木原稔官房長官は11月12日の会見で「政策効果の低いものは廃止する」と明言。2027年度の予算編成と税制改正に成果を反映させる計画です。
仮想通貨業界への影響──租特見直しで暗号資産税制改革に追い風となるか?

租税特別措置見直しの本丸は「大企業優遇」
日本版DOGEが狙うのは、実質的に「大企業への補助金」として機能してきた租税特別措置の見直しです。
野村総合研究所のエコノミスト・木内登英氏は
「賃上げ税制は経営状況が良い大手企業が恩恵を受け、ますます収益を拡大させる構図」
と指摘しています。
2023年度の租特による減税額は2.9兆円。そのうち賃上げ促進税制と研究開発税制だけで1.7兆円(約6割)を占めます。
暗号資産業界が期待する「分離課税」への道筋
現在、日本の仮想通貨(暗号資産)取引で得た利益は「雑所得」として総合課税の対象です。最高税率は所得税45%+住民税10%=最大55%という世界的に見ても極めて高い水準です。
一方、株式やFXなどの金融商品は「申告分離課税」で一律約20%。この格差が日本のWeb3産業の国際競争力を大きく損なっていると、業界団体は長年指摘してきました。
日本ブロックチェーン協会(JBA)の2025年度税制改正要望:
- 個人の暗号資産取引を総合課税→申告分離課税(税率20%)へ変更
- 損失の3年間繰越控除を認める
- 相続時の評価方法を見直す
- 法人の自社発行トークンの期末評価課税を廃止(2025年改正で実現済み)
日本版DOGEが暗号資産税制に与える可能性のある影響
重要な前提:
日本版DOGEの公式の設置目的は「租税特別措置・補助金・基金の見直し」であり、暗号資産税制に直接言及しているわけではありません。

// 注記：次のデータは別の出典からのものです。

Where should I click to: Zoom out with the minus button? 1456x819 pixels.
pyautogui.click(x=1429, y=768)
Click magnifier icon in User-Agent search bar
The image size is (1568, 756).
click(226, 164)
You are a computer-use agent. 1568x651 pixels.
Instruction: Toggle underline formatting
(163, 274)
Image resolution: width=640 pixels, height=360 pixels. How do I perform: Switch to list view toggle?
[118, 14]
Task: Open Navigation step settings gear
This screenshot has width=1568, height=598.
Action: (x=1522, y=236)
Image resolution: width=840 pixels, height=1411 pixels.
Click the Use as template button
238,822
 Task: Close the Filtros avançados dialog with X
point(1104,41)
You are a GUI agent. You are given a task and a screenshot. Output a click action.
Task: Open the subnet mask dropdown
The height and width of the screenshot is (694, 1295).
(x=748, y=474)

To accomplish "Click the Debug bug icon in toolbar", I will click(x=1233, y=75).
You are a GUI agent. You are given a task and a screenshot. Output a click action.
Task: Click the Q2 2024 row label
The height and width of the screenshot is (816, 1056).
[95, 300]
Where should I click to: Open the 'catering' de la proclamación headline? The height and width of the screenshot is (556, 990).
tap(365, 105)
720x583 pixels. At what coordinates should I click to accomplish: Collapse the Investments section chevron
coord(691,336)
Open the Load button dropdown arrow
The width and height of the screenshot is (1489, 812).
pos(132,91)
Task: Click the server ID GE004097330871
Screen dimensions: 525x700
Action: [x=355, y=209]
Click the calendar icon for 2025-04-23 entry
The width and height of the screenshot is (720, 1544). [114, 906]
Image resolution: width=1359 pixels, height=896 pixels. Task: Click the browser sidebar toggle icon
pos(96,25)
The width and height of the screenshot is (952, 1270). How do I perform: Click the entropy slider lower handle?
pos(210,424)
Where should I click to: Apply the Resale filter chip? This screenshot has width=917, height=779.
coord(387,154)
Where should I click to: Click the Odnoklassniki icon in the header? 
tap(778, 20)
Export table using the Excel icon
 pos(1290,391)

しかし、租税特別措置の総点検という大きな流れの中で、間接的に暗号資産税制改革を後押しする可能性があります。
ポジティブシナリオ(可能性として):
✅ 租特全体の見直し機運が高まる
✅ 「効果の低い租特は廃止」→新たな政策(暗号資産優遇)を導入しやすくなる可能性
✅ 財源確保の観点から、課税ベースの拡大(分離課税化)が検討される可能性
✅ 国際競争力の視点が重視され、Web3産業育成の機運が高まる可能性
ネガティブシナリオ(リスクとして):
❌ 財政再建が最優先され、新たな減税策は後回しになる可能性
❌ 「大企業優遇是正」の流れで、新産業への優遇も警戒される可能性
❌ 租特見直しに時間がかかり、2026年度税制改正に間に合わない可能性
2026年度税制改正が最大の注目点
金融庁は2025年8月、2026年度税制改正要望で「暗号資産取引に係る申告分離課税の導入」を正式に要望しました。日本版DOGEの活動がこの要望にどう影響するか、2025年12月に発表される「2026年度税制改正大綱」が最大の注目ポイントです。
ただし繰り返しになりますが、日本版DOGEと暗号資産税制改革の間に公式な関連性があるわけではありません。あくまで「租特見直しの流れが、間接的に税制改革全般の議論を活性化させる可能性がある」という推測の域を出ません。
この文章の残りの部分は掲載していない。